GALNT14: An Emerging Marker Capable of Predicting Therapeutic Outcomes in Multiple Cancers

Abstract

Members of the polypeptide N-acetylgalactosaminyltransferase (GALNT) family function as the initiating enzymes that catalyze mucin-type O-glycosylation of proteins, and their dysregulated expression can alter cancer cell behaviors such as de novo occurrence, proliferation, migration, metastasis, and drug resistance. Recent studies have demonstrated that one of the family's members, GALNT14, is aberrantly expressed in multiple cancers and involved in a variety of biological functions. Moreover, the single nucleotide polymorphisms (SNPs) of GALNT14-rs9679162 have been shown to predict therapeutic outcomes in patients with hepatocellular carcinoma as well as several other different types of gastrointestinal cancer. This review summarizes the structural features of GANLT14, its functional roles, and the predictive values of GALNT14 genotypes and enzyme levels in multiple cancers receiving distinct anticancer therapies.

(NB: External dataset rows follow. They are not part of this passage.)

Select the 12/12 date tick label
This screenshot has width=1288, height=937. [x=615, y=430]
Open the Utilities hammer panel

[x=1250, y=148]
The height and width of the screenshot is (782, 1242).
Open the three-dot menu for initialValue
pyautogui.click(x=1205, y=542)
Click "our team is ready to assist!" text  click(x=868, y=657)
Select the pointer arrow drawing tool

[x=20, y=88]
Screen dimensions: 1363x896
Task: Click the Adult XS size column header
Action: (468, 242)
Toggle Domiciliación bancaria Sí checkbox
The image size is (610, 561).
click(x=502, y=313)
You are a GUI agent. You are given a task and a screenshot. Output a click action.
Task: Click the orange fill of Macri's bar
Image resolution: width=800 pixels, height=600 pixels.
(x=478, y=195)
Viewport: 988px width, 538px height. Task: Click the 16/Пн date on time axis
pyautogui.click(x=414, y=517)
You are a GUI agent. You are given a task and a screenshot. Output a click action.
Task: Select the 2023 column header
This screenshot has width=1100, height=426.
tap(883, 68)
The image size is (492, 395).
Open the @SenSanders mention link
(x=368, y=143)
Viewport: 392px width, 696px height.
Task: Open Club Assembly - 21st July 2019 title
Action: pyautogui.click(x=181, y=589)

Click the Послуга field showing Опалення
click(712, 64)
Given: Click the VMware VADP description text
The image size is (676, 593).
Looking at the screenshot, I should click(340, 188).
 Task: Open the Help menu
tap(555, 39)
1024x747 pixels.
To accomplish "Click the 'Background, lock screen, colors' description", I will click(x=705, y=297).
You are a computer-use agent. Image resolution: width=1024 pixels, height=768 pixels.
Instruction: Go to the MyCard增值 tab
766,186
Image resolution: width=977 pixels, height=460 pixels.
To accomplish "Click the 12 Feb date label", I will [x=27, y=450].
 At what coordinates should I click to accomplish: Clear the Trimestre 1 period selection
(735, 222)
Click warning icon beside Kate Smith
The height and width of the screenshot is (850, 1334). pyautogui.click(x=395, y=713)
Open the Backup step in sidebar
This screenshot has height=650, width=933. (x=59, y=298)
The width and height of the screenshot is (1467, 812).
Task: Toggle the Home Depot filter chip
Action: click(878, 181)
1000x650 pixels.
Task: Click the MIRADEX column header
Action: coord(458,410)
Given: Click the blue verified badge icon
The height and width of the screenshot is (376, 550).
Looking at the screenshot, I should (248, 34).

Keywords: biomarker; cancer; polypeptide N-acetylgalactosaminyltransferase; single nucleotide polymorphism.

Figure 1

The structure of the GALNT14 gene, including the location of rs9679162 (A), and the common functional domains of GALNT proteins (B). The GALNT14 gene is located on chromosome 2 and includes at least 17 exons. rs9679162 is located between exons 3 and 4 (A). The members of the GALNT family possess several common functional domains (B). The N-terminal cytoplasmic domain contains 4 to 22 amino acids. The transmembrane domain contains 15 to 25 amino acids. The catalytic region contains more than 450 amino acids, which can be divided into three parts: a glycosyltransferase 1 motif, a Gal/GalNAc-T motif, and a ricin like motif.